Records to use:
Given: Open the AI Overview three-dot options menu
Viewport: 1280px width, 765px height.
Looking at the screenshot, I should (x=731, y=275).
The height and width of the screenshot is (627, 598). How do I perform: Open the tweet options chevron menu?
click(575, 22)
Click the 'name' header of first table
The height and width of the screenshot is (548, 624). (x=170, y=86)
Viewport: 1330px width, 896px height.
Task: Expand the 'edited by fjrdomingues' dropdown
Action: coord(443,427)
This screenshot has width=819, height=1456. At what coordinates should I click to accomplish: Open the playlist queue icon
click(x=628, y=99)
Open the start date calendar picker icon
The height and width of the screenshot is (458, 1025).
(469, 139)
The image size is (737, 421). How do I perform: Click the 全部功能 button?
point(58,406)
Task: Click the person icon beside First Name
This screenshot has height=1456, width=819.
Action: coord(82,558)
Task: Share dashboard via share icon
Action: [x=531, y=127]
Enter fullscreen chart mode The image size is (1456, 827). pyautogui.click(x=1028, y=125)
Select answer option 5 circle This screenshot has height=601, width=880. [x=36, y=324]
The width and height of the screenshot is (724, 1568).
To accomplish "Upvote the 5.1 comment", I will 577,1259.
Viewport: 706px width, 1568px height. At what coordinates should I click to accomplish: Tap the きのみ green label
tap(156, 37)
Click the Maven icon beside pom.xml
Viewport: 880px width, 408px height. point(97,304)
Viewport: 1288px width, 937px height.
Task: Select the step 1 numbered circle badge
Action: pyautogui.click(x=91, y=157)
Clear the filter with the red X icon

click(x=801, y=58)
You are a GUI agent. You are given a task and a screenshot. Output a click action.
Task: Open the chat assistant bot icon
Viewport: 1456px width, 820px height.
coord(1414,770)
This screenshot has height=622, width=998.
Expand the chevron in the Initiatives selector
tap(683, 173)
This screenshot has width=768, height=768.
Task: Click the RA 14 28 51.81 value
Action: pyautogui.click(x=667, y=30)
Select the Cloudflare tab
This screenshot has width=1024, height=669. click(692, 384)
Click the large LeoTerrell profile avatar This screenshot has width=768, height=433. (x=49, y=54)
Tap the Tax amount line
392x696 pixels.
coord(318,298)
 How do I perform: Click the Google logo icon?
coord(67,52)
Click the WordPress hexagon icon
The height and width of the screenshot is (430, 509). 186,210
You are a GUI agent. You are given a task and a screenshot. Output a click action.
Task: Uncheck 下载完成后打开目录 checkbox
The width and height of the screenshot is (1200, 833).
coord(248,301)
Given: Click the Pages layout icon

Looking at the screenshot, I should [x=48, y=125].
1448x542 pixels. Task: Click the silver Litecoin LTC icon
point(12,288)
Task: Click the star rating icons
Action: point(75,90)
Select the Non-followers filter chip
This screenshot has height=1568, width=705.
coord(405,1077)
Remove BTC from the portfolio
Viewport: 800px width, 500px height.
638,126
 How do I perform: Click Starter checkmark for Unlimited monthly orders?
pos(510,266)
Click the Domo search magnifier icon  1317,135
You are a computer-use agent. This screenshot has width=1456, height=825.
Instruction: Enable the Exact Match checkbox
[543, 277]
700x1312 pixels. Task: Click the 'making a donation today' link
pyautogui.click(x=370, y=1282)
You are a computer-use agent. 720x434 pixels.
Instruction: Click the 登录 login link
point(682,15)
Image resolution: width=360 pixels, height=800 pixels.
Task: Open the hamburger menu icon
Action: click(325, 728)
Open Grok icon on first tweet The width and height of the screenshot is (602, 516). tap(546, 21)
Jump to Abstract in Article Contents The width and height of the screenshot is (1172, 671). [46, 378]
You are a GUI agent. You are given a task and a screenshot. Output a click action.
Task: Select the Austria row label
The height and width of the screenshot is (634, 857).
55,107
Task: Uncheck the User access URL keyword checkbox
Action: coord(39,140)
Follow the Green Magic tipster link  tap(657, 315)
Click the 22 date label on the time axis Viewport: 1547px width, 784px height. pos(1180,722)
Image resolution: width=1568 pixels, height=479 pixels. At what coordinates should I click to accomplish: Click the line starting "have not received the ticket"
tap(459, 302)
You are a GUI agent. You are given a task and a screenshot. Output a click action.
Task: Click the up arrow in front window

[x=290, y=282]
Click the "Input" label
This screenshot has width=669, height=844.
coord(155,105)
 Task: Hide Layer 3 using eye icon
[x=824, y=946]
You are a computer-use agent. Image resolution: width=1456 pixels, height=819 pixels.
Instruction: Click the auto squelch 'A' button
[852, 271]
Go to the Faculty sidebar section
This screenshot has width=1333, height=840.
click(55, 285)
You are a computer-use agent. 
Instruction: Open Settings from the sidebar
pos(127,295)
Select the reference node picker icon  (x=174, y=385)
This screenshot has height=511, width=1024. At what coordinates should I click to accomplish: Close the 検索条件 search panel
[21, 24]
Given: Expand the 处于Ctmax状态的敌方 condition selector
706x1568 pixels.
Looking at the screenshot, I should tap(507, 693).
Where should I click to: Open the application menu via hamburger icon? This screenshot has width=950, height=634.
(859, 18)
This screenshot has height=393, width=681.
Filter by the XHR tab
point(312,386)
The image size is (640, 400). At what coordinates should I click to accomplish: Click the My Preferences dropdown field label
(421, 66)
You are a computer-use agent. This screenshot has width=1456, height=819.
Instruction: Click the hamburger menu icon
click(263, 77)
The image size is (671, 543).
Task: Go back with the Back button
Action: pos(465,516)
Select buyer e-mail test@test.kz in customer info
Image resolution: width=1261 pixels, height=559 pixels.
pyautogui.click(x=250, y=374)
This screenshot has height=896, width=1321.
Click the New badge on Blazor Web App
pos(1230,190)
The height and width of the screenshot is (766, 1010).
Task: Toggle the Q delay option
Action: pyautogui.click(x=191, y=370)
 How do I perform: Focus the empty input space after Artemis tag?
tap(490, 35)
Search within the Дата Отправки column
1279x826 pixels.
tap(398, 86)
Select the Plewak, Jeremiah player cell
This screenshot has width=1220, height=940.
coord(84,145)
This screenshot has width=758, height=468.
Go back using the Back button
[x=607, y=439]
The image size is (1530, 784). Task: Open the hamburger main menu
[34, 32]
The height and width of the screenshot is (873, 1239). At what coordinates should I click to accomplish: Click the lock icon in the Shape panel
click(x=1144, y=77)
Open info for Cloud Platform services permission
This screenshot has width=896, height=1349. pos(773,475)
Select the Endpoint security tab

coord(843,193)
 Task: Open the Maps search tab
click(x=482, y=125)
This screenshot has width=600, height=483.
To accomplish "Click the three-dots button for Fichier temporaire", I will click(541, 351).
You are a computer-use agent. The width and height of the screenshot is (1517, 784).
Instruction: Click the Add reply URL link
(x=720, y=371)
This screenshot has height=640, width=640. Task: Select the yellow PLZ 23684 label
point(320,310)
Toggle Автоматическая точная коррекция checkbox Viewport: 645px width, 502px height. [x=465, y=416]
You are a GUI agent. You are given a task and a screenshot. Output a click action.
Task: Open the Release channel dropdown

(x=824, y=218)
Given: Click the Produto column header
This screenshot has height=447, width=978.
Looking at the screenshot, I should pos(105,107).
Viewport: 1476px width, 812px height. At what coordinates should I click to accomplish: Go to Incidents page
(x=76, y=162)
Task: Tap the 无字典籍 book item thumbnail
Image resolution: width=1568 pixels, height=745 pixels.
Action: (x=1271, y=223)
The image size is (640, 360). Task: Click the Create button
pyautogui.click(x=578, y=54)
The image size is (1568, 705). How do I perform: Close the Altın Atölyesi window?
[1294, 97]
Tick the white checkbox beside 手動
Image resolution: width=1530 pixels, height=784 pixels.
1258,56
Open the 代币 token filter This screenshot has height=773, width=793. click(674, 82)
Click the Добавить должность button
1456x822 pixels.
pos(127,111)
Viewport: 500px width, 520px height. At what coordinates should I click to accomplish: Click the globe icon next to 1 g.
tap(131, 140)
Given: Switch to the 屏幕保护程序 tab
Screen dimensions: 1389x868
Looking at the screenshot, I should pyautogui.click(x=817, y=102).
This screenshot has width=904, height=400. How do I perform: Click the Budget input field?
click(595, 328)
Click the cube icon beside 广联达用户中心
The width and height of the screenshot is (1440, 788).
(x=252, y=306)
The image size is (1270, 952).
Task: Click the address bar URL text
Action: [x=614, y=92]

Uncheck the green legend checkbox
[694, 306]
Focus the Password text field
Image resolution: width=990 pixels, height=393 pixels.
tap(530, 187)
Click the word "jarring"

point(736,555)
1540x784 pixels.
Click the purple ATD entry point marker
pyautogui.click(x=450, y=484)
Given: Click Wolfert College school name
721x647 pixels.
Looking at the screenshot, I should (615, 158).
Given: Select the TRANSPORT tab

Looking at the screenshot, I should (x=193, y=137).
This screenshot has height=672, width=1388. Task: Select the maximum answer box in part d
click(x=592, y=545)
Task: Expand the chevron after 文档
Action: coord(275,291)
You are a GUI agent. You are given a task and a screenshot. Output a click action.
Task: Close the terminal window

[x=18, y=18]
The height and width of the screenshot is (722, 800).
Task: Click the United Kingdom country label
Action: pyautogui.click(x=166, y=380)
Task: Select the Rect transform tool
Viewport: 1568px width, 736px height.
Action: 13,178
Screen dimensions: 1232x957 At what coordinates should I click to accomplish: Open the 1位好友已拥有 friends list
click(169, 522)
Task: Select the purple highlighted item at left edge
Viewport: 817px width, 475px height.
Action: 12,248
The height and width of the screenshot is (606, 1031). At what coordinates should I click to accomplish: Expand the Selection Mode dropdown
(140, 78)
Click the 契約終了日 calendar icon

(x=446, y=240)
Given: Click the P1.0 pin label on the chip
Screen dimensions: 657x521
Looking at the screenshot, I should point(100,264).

Exercise details: Lay out the listing as a numbered list, from the line with "Follow the Green" up to and including the line with "tap(459, 302)", leaving out blank lines.

Full answer:
1. Follow the Green Magic tipster link  tap(657, 315)
2. Click the 22 date label on the time axis Viewport: 1547px width, 784px height. pos(1180,722)
3. Image resolution: width=1568 pixels, height=479 pixels. At what coordinates should I click to accomplish: Click the line starting "have not received the ticket"
4. tap(459, 302)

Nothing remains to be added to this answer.